# Série d'exercices
(a) D'après l'article sur Berlin et Varsovie, depuis combien de temps Ewa Łabno-Falęcka travaille-t-elle chez Mercedes-Benz en Pologne ?
(b) Recopiez le passage de l'article sur Berlin et Varsovie qui va de « Du discours virulent » jusqu'à « docteure Ewa Łabno-Falęcka. ».
(c) Pour chacune de ces affirmations, dites si elle correspond à l'article sur Berlin et Varsovie en répondant par oui ou non, et citez les mots qui le montrent.
(i) La table ronde animée par Ewa Łabno-Falęcka s'est tenue à Varsovie en octobre.
(ii) Franziska Giffey est une députée de la CDU.
(iii) Selon l'étude citée, Berlin était plus performante que les autres Länder allemands.

# Texte cité
◆ ◆ ◆ ◆ ◆
Du discours virulent de Giffey à la vérification des lieux : ce que Berlin peut apprendre de Varsovie

Comment Berlin se compare-t-elle à Varsovie ? Pourquoi le sénateur Giffey, chargé des affaires économiques, s’énerve-t-il lorsqu’on fait des comparaisons ? Entretien avec la docteure Ewa Łabno-Falęcka.
Ewa Łabno-Falęcka travaille chez Mercedes-Benz en Pologne depuis plus de 25 ans, où elle a occupé diverses fonctions. Elle est actuellement consultante indépendante pour l'équipe de gestion de projets de l'entreprise à Jawor, en Basse-Silésie. En octobre, cette experte en affaires a animé une table ronde à Varsovie dans le cadre du congrès commémoratif des « 30 ans de la Chambre de commerce et d'industrie germano-polonaise », auquel assistait également Franziska Giffey, sénatrice berlinoise chargée des affaires économiques. Interrogée par Łabno-Falęcka sur les faiblesses de Berlin, la députée du SPD a pris la parole pour défendre la ville. L'échange a fait le tour du web. Łabno-Falęcka souhaitait simplement savoir comment se portait l'image de Berlin. Elle a cité un article du quotidien « Die Welt », selon lequel une étude montrait que Berlin était moins performante que les autres Länder allemands. Rétrospectivement, Łabno-Falęcka parle du discours émouvant de Giffey et partage son point de vue sur les villes de Berlin et de Varsovie.
Madame Łabno-Falęcka, vous avez animé le débat avec Franziska Giffey. Avez-vous été surprise par le ton incisif de son intervention ?
◆ ◆ ◆ ◆ ◆
# Liste des enregistrements
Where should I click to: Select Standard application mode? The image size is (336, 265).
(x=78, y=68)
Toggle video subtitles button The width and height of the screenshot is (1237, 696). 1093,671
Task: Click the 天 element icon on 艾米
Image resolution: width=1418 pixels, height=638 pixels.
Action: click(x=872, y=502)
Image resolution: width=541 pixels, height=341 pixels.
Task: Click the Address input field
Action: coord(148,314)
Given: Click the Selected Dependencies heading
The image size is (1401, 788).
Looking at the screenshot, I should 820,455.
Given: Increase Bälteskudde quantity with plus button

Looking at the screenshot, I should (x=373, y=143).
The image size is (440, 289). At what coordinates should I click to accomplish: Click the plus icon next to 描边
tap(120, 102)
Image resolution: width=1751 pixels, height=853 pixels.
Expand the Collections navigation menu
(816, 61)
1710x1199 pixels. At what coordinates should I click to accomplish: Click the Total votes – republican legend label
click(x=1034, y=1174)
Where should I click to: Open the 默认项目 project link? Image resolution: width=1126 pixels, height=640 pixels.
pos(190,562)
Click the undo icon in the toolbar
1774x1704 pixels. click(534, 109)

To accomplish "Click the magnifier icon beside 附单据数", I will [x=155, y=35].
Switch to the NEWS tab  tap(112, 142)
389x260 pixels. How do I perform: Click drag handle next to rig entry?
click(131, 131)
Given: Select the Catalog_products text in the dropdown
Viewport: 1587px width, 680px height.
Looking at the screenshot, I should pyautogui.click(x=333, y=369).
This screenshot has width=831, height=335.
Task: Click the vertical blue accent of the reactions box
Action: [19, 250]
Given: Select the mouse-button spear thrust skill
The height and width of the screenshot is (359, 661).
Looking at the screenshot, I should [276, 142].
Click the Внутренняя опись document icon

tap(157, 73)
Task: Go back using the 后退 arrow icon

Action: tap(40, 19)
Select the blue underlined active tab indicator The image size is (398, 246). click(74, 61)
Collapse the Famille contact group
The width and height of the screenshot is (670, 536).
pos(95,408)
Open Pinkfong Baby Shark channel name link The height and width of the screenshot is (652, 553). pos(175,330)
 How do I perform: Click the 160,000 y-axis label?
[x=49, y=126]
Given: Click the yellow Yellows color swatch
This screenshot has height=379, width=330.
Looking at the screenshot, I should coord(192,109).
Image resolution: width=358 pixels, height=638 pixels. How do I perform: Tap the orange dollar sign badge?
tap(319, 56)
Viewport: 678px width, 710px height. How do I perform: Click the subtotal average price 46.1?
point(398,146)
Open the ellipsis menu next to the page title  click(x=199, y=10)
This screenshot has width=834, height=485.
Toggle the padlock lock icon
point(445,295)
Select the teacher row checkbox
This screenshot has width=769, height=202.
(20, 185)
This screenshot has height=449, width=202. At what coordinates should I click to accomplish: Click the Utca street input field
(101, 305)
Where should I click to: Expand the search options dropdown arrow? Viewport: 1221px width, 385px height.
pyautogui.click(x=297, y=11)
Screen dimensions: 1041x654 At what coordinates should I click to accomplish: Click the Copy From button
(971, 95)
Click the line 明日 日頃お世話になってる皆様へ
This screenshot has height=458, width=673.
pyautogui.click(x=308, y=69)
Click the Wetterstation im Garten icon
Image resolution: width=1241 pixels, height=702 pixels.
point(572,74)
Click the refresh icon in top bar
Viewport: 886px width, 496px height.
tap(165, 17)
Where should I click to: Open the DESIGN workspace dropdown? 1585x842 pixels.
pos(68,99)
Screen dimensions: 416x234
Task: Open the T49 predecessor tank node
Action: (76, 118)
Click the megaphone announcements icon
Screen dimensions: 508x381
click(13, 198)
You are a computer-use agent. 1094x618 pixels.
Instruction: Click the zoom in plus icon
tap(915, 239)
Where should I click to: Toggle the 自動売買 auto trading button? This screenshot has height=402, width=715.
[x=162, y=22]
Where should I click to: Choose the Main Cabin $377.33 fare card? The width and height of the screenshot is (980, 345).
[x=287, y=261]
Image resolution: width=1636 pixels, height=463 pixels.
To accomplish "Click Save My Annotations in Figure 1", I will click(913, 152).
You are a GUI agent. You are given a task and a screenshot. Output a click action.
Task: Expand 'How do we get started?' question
◆ ◆ ◆ ◆ ◆
# Résultats des exercices
(a) Depuis plus de 25 ans.

(b)
Du discours virulent de Giffey à la vérification des lieux : ce que Berlin peut apprendre de Varsovie

Comment Berlin se compare-t-elle à Varsovie ? Pourquoi le sénateur Giffey, chargé des affaires économiques, s’énerve-t-il lorsqu’on fait des comparaisons ? Entretien avec la docteure Ewa Łabno-Falęcka.

(c)
(i) Oui : « En octobre, cette experte en affaires a animé une table ronde à Varsovie ».
(ii) Non : « la députée du SPD ».
(iii) Non : « Berlin était moins performante que les autres Länder allemands ».